It’s not just humans who can suffer after traumatic events like the recent Oklahoma tornadoes. Susan Nelson, a veterinarian and clinical associate professor at Kansas State University’s Veterinary Health Center, says a tornado can be just as stressful on pets.
“It’s traumatic on the pets, also,” Nelson said. “Many people are displaced from their homes and are living in shelters that do not allow pets. Often times pets are cohabitated in a building close by.”
One of the best things pet owners can do is visit their animal often. Taking your pet for a walk and spending time with it will establish familiarity and help ease the animal’s anxiety. Nelson suggests leaving something recognizable with the pet.
“I realize most people lost everything, but if there’s a T-shirt they can wear for an hour or two, this will leave their scent on the shirt and it can be left with the pet,” Nelson said. “If pets have that scent of their owner, that could help make them feel a little more comfortable in an area where it’s really pretty scary for them right now.”
It’s important to make sure the animal didn’t sustain any injuries. Pets could suffer broken legs, fractures, sprains, cuts or internal injuries from a tornado. Nelson suggests having someone take the animal to a veterinarian as soon as possible for a general physical examination. Owners also need to watch for physical or behavioral changes following a traumatic event.

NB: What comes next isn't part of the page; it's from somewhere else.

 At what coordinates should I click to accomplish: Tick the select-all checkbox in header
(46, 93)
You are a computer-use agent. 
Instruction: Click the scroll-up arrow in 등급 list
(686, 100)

“Afterward, especially if they’re being boarded or they’re in a hotel with their owner, animals could experience stress diarrhea,” Nelson said. “These guys are pretty stressed out and so they may suffer from vomiting or diarrhea. You could also see some behavioral problems, such as chewing excessively on something just to self-soothe.”

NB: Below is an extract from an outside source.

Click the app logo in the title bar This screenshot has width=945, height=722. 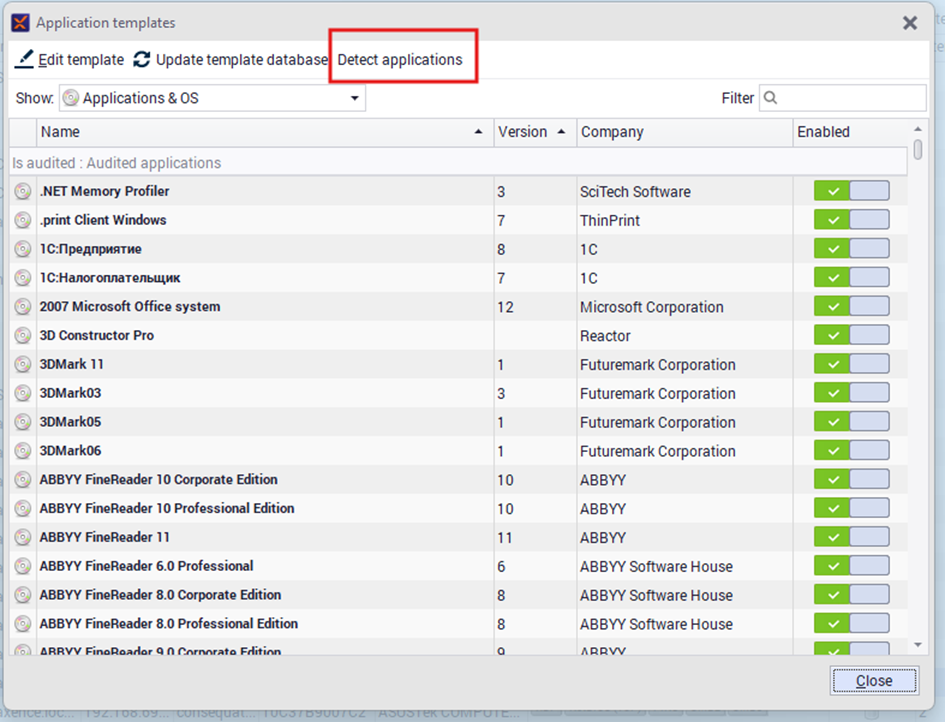coord(20,22)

Nelson said if your pet does experience vomiting or diarrhea, keep them on a bland diet for a few days. The best way to rectify behavioral changes is to establish a routine, exercise your animal and distract them with toys, if possible.
Most importantly, pet owners need to be prepared in case disaster strikes.
“Tornadoes will happen again,” Nelson said. “Make sure your pet has an ID and a microchip in case you get separated. Also, have a kit with your animal’s essentials and a plan for where you and your pet can stay following a disaster. This will help a little bit when you have chaos like this break out.”
It’s possible to donate items such as food or toys to care for pets hit by disasters, but Nelson urges people to check with the Red Cross or American Society for the Prevention of Cruelty to Animals first to see what is really needed.